TASK BRIEF: Please present the entries from the line containing "Toggle ins-fwk44q2t series" up to and including the line containing "Action: 289,104" as a numbered list, leaving out any blank lines.

** Start EXTRACTED INFORMATION **

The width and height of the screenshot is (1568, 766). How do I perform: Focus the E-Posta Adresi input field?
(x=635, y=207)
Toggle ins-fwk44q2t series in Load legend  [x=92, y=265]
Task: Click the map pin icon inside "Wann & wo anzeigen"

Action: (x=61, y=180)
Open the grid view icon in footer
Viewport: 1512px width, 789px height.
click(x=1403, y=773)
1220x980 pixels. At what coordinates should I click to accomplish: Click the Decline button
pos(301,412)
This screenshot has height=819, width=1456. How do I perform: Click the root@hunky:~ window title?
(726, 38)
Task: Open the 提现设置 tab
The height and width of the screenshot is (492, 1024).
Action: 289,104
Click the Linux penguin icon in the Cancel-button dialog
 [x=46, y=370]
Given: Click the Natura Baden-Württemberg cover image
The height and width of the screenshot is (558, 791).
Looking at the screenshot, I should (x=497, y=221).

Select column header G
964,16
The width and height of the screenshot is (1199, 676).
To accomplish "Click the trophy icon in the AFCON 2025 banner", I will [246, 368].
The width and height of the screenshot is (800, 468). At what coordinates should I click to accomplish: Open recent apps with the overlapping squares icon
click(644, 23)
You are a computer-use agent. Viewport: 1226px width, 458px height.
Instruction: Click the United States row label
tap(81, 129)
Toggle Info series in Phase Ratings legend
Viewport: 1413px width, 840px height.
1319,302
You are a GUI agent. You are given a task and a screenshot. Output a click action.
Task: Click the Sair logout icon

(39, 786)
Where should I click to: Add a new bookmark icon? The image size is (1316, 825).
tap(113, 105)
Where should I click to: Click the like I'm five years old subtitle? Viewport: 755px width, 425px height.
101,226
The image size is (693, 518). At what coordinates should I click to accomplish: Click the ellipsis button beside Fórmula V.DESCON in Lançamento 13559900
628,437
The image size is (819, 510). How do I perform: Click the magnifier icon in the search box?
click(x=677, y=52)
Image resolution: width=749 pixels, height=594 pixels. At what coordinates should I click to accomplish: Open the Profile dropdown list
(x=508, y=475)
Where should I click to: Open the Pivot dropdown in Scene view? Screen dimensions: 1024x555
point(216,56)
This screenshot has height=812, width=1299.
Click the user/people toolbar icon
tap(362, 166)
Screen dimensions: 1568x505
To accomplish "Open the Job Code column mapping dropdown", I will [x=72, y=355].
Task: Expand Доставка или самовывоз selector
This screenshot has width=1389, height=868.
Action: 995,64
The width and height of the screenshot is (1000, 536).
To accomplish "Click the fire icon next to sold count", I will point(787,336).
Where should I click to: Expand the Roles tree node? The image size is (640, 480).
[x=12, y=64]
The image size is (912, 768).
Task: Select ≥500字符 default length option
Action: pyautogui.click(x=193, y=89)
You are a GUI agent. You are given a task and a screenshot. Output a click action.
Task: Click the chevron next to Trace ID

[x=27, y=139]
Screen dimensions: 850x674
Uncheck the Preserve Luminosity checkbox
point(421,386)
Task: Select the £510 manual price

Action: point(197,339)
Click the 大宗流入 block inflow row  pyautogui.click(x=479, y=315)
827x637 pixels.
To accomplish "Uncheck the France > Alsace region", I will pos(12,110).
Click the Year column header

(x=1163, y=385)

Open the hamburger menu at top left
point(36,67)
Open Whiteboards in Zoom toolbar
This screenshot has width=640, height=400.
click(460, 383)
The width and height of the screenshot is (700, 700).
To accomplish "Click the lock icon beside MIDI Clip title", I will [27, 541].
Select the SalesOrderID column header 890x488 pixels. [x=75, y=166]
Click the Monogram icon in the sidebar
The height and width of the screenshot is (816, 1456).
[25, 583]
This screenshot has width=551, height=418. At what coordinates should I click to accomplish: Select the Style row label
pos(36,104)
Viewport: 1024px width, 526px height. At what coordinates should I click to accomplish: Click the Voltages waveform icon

** End EXTRACTED INFORMATION **

CORRECT RESPONSE:
1. Toggle ins-fwk44q2t series in Load legend  [x=92, y=265]
2. Task: Click the map pin icon inside "Wann & wo anzeigen"
3. Action: (x=61, y=180)
4. Open the grid view icon in footer
5. Viewport: 1512px width, 789px height.
6. click(x=1403, y=773)
7. 1220x980 pixels. At what coordinates should I click to accomplish: Click the Decline button
8. pos(301,412)
9. This screenshot has height=819, width=1456. How do I perform: Click the root@hunky:~ window title?
10. (726, 38)
11. Task: Open the 提现设置 tab
12. The height and width of the screenshot is (492, 1024).
13. Action: 289,104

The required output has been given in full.